By Ted Hearn -- Multichannel News, 7/29/2004 1:51:00 PM

Geraldine Laybourne may be CEO of Oxygen Media, but she was breathing fire Thursday at an all-day Federal Communication Commission forum on the plausibility of cable companies offering more channels on an a la carte basis.

“A la carte is not the answer. In fact, it is one of the worst ideas I have ever heard,” Laybourne told an FCC panel headed by Media Bureau chief Kenneth Ferree, who has bemoaned the lack of channel choice on cable and declared himself an unabashed fan of a la carte pricing.

Ferree’s staff is preparing an a la carte report for Congress due Nov. 18. Lawmakers wrote the FCC expressing concern about the lack of a la carte options on cable and about indecent programming that customers can block free-of-charge but still need to purchase.
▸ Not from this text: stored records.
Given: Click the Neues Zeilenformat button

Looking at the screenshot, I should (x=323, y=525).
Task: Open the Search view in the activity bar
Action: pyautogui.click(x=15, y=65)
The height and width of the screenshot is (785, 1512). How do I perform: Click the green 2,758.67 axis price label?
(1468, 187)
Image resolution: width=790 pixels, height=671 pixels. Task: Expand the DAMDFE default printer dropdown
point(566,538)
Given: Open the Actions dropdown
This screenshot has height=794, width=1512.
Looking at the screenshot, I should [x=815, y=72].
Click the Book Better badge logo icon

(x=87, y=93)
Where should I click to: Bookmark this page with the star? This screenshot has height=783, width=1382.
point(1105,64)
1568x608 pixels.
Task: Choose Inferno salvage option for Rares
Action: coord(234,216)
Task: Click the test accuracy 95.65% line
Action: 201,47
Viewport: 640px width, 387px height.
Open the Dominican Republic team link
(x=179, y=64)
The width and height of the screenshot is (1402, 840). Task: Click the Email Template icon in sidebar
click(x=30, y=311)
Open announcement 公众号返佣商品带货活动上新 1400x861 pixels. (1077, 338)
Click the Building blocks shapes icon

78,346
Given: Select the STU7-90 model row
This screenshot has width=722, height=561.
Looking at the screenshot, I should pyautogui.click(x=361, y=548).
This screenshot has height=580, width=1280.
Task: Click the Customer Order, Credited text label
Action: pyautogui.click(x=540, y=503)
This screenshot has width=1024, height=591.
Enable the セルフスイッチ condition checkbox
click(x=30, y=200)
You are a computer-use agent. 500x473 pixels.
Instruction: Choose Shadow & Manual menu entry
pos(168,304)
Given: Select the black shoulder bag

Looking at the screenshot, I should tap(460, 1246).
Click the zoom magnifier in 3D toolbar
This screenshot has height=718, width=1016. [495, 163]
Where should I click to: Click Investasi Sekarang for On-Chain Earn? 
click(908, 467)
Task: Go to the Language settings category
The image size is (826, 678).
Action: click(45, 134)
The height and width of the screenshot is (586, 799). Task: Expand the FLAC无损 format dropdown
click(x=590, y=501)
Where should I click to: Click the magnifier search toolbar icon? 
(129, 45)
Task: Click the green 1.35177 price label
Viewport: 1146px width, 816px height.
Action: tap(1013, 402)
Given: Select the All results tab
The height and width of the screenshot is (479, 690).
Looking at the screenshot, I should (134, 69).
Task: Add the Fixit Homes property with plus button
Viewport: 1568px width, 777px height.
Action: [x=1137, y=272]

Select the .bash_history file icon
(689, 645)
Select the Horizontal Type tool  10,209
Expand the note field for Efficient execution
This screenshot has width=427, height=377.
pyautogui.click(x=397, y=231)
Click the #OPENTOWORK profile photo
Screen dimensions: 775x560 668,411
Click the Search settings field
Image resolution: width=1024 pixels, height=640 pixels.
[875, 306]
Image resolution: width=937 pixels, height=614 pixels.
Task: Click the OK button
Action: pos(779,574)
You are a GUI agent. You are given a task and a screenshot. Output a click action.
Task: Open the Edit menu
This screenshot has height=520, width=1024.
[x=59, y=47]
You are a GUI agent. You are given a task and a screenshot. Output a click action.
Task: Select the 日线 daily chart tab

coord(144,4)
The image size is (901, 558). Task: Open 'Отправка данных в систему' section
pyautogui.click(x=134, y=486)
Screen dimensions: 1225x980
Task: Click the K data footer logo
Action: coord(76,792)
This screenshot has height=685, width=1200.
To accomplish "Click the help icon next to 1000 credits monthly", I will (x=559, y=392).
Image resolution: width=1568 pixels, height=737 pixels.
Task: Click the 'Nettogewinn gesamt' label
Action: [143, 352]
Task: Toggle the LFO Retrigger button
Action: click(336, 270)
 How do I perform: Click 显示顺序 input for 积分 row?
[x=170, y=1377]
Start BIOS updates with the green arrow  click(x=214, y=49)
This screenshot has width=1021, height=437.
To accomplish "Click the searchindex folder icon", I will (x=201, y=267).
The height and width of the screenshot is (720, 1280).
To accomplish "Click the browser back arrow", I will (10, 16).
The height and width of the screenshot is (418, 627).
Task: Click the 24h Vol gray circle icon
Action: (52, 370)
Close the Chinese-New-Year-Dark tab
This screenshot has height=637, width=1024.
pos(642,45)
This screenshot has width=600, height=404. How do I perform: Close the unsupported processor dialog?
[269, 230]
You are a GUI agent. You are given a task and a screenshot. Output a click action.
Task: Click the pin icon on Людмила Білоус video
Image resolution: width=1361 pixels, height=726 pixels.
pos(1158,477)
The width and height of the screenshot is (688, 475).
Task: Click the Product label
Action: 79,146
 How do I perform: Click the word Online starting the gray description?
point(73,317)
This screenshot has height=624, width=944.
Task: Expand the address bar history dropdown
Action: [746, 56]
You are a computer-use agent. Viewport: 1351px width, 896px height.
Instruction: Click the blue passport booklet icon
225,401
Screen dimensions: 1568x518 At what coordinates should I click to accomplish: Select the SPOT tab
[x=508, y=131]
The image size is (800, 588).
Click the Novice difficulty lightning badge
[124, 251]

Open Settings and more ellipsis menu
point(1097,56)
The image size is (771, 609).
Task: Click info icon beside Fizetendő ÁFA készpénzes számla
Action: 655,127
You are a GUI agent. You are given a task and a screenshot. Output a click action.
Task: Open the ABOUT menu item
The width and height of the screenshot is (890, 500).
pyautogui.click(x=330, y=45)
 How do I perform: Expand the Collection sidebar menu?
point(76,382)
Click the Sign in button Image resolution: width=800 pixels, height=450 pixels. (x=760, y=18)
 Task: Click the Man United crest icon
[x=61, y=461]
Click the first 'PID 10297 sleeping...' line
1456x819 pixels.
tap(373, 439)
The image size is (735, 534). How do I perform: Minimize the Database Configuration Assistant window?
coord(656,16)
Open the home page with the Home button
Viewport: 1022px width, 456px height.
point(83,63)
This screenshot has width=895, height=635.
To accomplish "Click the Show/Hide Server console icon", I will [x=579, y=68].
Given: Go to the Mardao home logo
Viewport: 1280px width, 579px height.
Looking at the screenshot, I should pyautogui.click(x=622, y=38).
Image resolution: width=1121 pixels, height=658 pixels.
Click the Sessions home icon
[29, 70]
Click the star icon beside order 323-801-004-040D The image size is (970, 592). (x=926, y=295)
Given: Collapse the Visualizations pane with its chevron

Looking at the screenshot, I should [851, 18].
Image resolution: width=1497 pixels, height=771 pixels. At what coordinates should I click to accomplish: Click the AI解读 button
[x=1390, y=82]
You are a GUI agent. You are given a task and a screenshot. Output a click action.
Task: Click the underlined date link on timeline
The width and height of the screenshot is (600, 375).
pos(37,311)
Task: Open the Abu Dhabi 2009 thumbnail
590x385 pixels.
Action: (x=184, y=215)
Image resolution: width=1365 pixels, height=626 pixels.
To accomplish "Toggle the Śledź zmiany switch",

The economics of a la carte would, Laybourne said, result in consumers paying more money for fewer channels -- a statement that reflected the results of a study funded by the National Cable & Telecommunications Association, which found that a la carte would trigger higher per-channel rates and crush niche networks that need homes within large tiers to gain traction with viewers and advertisers.

Cable-network budgets would undergo dramatic change, Laybourne said, adding that a channel like Oxygen, which spends less than 5% on marketing, would need to ramp up marketing spending in an effort to persuade viewers to give the channel a try.

“The idea that we would have to spend that money on marketing is an abomination,” she added.

Laybourne noted that when Nickelodeon was just an idea, kids surveyed said they didn’t want the channel. Today, Nick is a cable-programming jewel. That anecdote, she said, demonstrated that large tiers offer cable networks crucial consumer exposure.

“Consumers would never get a new network under this [a la carte] scenario,” Laybourne said. “There would be less money for good programming.”